Türkiye 1980'den sonraki dışa açık kalkınma politikası çerçevesinde gerek ihracatında, gerek ithalatında önceki dönemlerle karşılaştırıldığında önemli artışlar gerçekleştirmiştir. Bununla birlikte kalkınma yolundaki bir ülke olarak sürekli artan ara ve yatırım malları ithal zorunluluğu dolayısıyla, dış ödeme sorunları ülke gündeminde daima ilk sıralarda yer almıştır.

1980 sonrası dönemde görülen önemli bir yenilik de özel uluslararası sermaye akımlarındaki gelişmelerle ilgilidir. Kambiyo rejiminin liberalleştirilmesi ile birlikte hükümet, resmi kurumlar ve bir çok özel şirket, uluslararası mali piyasalarda borçlanmaya başlamıştır.

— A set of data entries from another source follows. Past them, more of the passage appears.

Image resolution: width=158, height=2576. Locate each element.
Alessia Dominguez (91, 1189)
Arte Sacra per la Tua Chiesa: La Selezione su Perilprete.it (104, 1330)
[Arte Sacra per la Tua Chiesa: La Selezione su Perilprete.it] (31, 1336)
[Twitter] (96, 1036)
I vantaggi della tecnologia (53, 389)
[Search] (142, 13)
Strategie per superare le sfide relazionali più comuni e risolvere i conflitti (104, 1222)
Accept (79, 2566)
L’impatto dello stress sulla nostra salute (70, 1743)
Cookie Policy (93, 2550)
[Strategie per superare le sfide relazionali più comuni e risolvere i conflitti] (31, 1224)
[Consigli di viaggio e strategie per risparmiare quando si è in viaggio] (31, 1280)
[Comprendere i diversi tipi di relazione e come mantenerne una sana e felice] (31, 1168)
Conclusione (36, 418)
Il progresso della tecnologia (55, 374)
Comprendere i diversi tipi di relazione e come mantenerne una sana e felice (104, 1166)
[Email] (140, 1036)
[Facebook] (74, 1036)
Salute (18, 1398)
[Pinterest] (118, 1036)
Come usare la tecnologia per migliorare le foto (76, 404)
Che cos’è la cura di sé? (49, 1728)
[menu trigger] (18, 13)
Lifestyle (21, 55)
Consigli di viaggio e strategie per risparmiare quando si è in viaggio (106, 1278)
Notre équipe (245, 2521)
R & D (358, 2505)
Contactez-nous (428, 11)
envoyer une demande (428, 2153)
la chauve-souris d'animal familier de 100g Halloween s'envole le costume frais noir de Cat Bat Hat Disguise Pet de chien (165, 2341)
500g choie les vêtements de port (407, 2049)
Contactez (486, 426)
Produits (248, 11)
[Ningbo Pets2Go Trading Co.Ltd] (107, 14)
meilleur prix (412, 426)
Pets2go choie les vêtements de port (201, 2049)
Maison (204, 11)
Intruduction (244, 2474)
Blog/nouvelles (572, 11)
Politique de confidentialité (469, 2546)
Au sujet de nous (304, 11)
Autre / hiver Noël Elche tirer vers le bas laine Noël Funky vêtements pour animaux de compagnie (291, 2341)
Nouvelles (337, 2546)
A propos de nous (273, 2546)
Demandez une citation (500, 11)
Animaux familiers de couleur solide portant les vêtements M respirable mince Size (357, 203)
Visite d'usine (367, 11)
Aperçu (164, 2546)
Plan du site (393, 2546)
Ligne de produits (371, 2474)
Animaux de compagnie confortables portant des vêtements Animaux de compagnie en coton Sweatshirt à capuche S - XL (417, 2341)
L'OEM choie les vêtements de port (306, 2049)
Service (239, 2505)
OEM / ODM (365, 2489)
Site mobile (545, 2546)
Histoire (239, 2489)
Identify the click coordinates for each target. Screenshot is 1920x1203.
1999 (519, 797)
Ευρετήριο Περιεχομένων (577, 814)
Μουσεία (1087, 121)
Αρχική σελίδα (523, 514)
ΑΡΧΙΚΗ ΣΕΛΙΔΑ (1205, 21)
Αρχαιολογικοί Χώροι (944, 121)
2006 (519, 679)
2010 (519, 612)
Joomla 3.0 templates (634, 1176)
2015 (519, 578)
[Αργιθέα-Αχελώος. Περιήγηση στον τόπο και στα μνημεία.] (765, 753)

Bu arada yerli tasarruf sahiplerine yurtdışında serbestçe yatırım yapma olanağı tanınırken, yabancı tasarrufçuların da İstanbul Menkul Kıymetler Borsası kanalıyla Türkiye'de yatırım yapmaları veya banka mevduat hesabı açtırma, hazine bonoları satın alma gibi kısa vadeli yatırımlarda bulunmaları sağlandı. Bütün bu gelişmeler, Türkiye'de cari işlemler dengesinin yanında sermaye bilançosunun giderek artan önemini ortaya koymaktadır.

Erşan Sever ve Volkan Han yaptıkları Döviz Kuru Dalgalanmaları ve Petrol Fiyatı Şoklarının Türkiye nin Ekonomik Büyümesi Üzerine Etkisi adlı çalışmada aşağıdaki bulgulara ulaşmışlardır. Petrol ve petrolden üretilen mal ve hizmetler, çoğu gelişmiş ve gelişmekte olan ülke için gerekli olan ve kullanılan bir girdi niteliğindedir.

Türkiye için petrol kaynaklarının yetersiz olması ülkeyi ithalata bağımlı hale getirmiş ve cari açığın ortaya çıkmasında önemli bir faktördür. Petrol ve petrol ürünleri, ithalatın yaklaşık 20'sini oluşturmaktadır.

Bu da ülkenin ekonomik büyümesini olumsuz etkileyen bir faktördür. Ayrıca yapılan çalışmalarda petrol fiyatlarındaki dalgalanmaların döviz kurlarında oynaklığa neden olduğu yönünde bulgulara da rastlanmıştır.

Özellikle kriz dönemlerinde petrol fiyatlarında meydana gelen aşırı oynaklığın ve döviz kurundaki dalgalanmaların Türkiye'nin ekonomik büyümesine ne derece olumsuz etki yaptığı ekonometrik yöntemlerle ortaya konulmuştur.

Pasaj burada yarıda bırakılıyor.